RecallForge

Every modality, one search. Local first.

Standard RAG only works on text. Drop a PDF with charts, a photo of a whiteboard, or a video recording — and your AI agent goes blind. RecallForge gives agents eyes and ears over your local filesystem. Text, images, documents, and video all live in one unified search space, and nothing ever leaves your machine.

What this enables

You: "What did the whiteboard look like in our last meeting?"

Claude: (Searches your local ~/Documents, finds a photo of a whiteboard from an iPhone, reads the handwriting via Qwen3-VL, and surfaces the image with context.)

You: "Find the architecture diagram from that PDF I downloaded last week."

Claude: (Indexes the PDF, matches your query against extracted text and embedded figures, returns the relevant page.)

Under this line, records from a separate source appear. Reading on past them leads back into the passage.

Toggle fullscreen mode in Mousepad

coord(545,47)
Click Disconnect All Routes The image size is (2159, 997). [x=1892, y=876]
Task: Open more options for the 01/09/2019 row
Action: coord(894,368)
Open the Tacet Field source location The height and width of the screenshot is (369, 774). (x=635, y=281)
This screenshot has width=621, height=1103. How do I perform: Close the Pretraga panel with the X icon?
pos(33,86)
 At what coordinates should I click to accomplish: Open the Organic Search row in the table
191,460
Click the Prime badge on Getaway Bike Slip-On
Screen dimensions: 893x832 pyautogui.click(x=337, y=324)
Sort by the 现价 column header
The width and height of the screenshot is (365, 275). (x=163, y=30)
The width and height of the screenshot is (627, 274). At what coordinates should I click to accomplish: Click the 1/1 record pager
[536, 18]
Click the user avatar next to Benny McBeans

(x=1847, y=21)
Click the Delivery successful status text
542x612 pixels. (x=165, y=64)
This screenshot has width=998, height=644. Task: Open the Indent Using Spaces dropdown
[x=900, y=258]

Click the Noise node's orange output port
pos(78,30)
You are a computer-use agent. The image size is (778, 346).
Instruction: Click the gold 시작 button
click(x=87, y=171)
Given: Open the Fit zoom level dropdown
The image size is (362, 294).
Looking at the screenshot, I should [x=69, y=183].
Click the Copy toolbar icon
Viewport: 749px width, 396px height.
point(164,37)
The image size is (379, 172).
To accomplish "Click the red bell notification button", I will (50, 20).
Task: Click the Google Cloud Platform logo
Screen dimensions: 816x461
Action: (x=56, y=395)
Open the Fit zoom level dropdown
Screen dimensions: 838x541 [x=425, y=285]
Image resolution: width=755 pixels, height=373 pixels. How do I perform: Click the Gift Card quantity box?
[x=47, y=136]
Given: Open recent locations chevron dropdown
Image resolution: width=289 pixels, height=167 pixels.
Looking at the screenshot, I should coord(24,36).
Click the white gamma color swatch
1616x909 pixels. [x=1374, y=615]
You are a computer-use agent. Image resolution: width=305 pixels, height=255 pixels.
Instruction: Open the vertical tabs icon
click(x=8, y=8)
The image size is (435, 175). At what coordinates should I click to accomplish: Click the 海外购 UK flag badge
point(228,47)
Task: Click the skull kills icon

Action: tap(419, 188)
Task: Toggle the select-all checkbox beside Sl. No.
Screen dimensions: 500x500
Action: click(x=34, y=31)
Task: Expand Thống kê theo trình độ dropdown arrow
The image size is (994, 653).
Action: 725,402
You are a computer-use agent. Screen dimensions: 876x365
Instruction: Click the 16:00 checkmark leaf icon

You: (Drops an image of a circuit board) "Find my notes related to this."

Claude: (Reverse image-to-text search across your indexed notes. Returns matching documents.)

One query. Any modality. All local.

What makes RecallForge different

Capability	RecallForge	Chroma	Mem0	Qdrant	Weaviate
Cross-modal search	✅ Native	✅ OpenCLIP	❌ Text only	❌	✅ CLIP modules
Video support [Beta]	✅	❌	❌	❌	❌
Document ingest (PDF/DOCX/PPTX)	✅	❌	❌	❌	❌
Built-in reranking	✅ Multimodal	❌	❌	✅ ColBERT	✅ Modules
MCP-native	✅ 20 tools	❌	❌	❌	❌
100% local	✅	✅	⚠️ Cloud default	✅	✅ Docker
Apple Silicon optimized	✅ MLX 4-bit	❌	❌	❌	❌
Cloud option	❌	✅	✅	✅	✅
JS/TS SDK	❌	✅	✅	✅	✅

Use RecallForge when: You need multimodal memory for AI agents that runs entirely on your machine, especially on Apple Silicon. One search across text, images, documents, and video.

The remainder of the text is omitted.